If a line in the listing below has the string "screenshot", copy it out.

_Given records_
Segment Open
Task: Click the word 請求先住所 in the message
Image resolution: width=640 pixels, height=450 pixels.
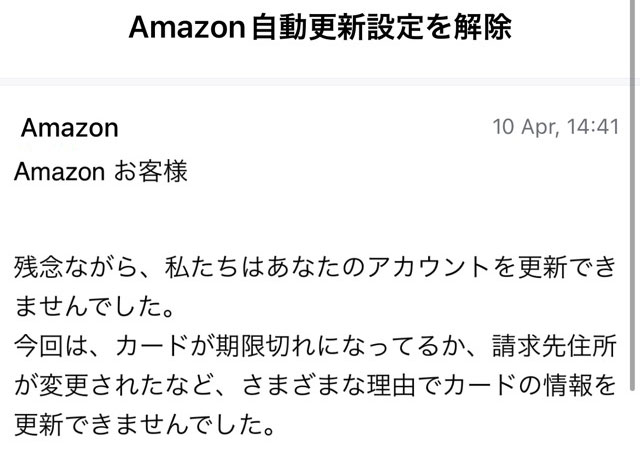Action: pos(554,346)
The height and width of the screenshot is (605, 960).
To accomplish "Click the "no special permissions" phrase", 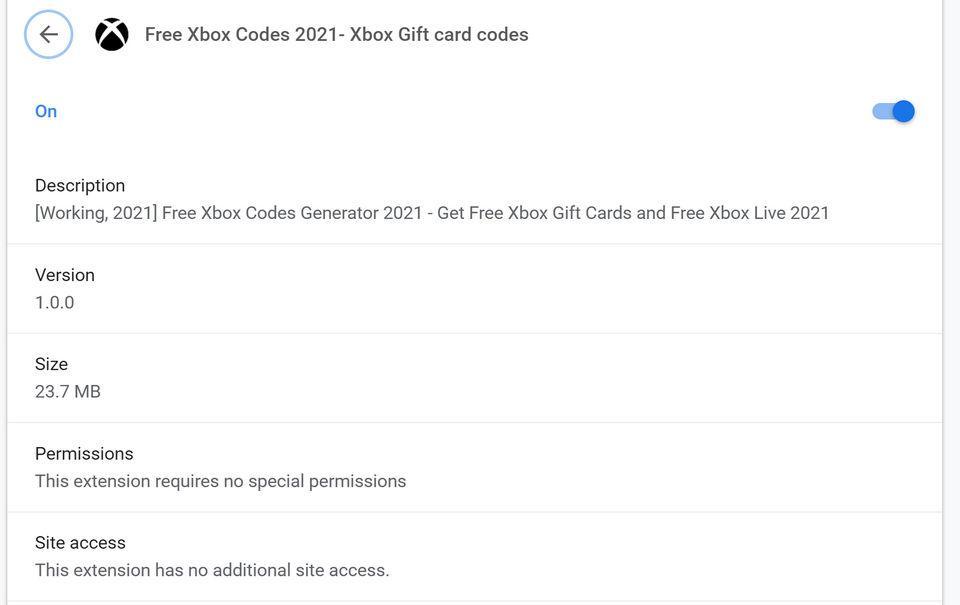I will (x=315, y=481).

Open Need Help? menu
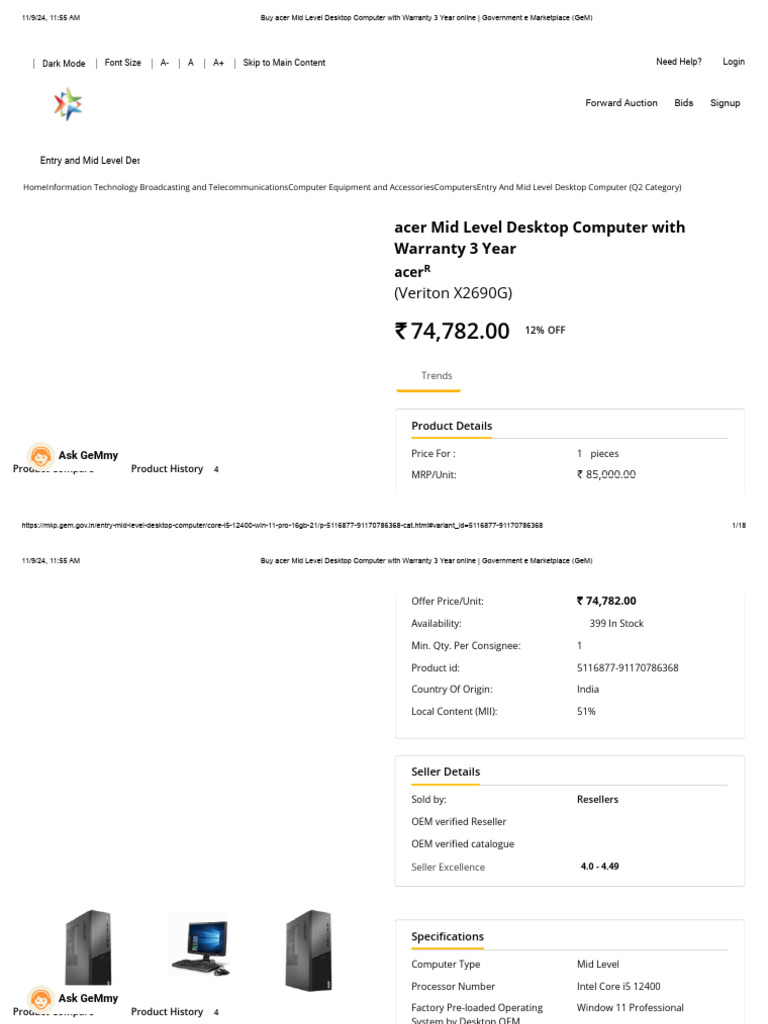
Segment Closed
Segment Open
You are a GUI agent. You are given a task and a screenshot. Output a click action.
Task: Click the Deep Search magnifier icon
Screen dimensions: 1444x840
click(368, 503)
Segment Closed
_Reply to the task_
The height and width of the screenshot is (605, 960).
You are a GUI agent. You are given a task and a screenshot. Output a click action.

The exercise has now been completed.